• AIM OF THE TASK:
For every record below, write out an exact copy.

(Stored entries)
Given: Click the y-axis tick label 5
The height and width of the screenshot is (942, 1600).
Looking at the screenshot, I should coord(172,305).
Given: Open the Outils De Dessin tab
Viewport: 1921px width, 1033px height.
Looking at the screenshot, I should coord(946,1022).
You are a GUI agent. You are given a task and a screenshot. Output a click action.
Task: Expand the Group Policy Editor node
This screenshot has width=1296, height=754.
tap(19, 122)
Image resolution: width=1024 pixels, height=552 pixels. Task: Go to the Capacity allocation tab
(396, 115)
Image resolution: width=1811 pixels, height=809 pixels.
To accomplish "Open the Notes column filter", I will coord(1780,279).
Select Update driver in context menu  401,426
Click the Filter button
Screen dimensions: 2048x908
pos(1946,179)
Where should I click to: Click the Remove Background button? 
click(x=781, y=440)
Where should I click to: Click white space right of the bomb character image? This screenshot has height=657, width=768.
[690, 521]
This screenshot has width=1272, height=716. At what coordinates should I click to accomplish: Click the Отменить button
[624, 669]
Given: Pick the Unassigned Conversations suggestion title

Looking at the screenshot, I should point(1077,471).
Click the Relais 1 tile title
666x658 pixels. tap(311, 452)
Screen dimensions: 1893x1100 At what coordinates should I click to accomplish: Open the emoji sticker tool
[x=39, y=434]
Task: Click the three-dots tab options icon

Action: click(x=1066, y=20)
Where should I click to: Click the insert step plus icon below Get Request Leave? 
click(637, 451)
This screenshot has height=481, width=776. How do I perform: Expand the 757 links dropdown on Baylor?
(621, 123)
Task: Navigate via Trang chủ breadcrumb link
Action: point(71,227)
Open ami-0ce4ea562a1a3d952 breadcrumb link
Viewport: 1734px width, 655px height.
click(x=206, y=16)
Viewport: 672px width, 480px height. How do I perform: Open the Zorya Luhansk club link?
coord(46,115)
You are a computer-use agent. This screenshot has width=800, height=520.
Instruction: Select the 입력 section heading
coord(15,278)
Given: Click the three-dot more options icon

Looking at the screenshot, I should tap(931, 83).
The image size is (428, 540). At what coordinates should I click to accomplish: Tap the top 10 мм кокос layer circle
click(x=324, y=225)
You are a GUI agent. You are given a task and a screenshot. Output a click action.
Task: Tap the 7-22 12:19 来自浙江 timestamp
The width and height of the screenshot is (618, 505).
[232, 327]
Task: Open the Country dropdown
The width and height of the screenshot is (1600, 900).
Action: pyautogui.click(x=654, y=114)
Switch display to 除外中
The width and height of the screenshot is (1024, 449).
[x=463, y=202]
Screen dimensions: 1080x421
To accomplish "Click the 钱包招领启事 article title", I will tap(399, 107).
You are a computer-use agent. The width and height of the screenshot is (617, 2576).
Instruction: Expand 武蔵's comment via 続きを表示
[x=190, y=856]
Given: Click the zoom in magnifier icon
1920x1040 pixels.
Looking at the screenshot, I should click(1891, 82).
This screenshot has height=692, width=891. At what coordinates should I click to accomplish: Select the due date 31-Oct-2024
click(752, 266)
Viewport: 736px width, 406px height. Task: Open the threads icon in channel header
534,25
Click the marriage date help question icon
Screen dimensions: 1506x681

• WRITTEN RESPONSE:
Given: Click the y-axis tick label 5
The height and width of the screenshot is (942, 1600).
Looking at the screenshot, I should coord(172,305).
Given: Open the Outils De Dessin tab
Viewport: 1921px width, 1033px height.
Looking at the screenshot, I should coord(946,1022).
You are a GUI agent. You are given a task and a screenshot. Output a click action.
Task: Expand the Group Policy Editor node
This screenshot has width=1296, height=754.
tap(19, 122)
Image resolution: width=1024 pixels, height=552 pixels. Task: Go to the Capacity allocation tab
(396, 115)
Image resolution: width=1811 pixels, height=809 pixels.
To accomplish "Open the Notes column filter", I will coord(1780,279).
Select Update driver in context menu  401,426
Click the Filter button
Screen dimensions: 2048x908
pos(1946,179)
Where should I click to: Click the Remove Background button? 
click(x=781, y=440)
Where should I click to: Click white space right of the bomb character image? This screenshot has height=657, width=768.
[690, 521]
This screenshot has width=1272, height=716. At what coordinates should I click to accomplish: Click the Отменить button
[624, 669]
Given: Pick the Unassigned Conversations suggestion title

Looking at the screenshot, I should point(1077,471).
Click the Relais 1 tile title
666x658 pixels. tap(311, 452)
Screen dimensions: 1893x1100 At what coordinates should I click to accomplish: Open the emoji sticker tool
[x=39, y=434]
Task: Click the three-dots tab options icon

Action: click(x=1066, y=20)
Where should I click to: Click the insert step plus icon below Get Request Leave? 
click(637, 451)
This screenshot has height=481, width=776. How do I perform: Expand the 757 links dropdown on Baylor?
(621, 123)
Task: Navigate via Trang chủ breadcrumb link
Action: point(71,227)
Open ami-0ce4ea562a1a3d952 breadcrumb link
Viewport: 1734px width, 655px height.
click(x=206, y=16)
Viewport: 672px width, 480px height. How do I perform: Open the Zorya Luhansk club link?
coord(46,115)
You are a computer-use agent. This screenshot has width=800, height=520.
Instruction: Select the 입력 section heading
coord(15,278)
Given: Click the three-dot more options icon

Looking at the screenshot, I should tap(931, 83).
The image size is (428, 540). At what coordinates should I click to accomplish: Tap the top 10 мм кокос layer circle
click(x=324, y=225)
You are a GUI agent. You are given a task and a screenshot. Output a click action.
Task: Tap the 7-22 12:19 来自浙江 timestamp
The width and height of the screenshot is (618, 505).
[232, 327]
Task: Open the Country dropdown
The width and height of the screenshot is (1600, 900).
Action: pyautogui.click(x=654, y=114)
Switch display to 除外中
The width and height of the screenshot is (1024, 449).
[x=463, y=202]
Screen dimensions: 1080x421
To accomplish "Click the 钱包招领启事 article title", I will tap(399, 107).
You are a computer-use agent. The width and height of the screenshot is (617, 2576).
Instruction: Expand 武蔵's comment via 続きを表示
[x=190, y=856]
Given: Click the zoom in magnifier icon
1920x1040 pixels.
Looking at the screenshot, I should click(1891, 82).
This screenshot has height=692, width=891. At what coordinates should I click to accomplish: Select the due date 31-Oct-2024
click(752, 266)
Viewport: 736px width, 406px height. Task: Open the threads icon in channel header
534,25
Click the marriage date help question icon
Screen dimensions: 1506x681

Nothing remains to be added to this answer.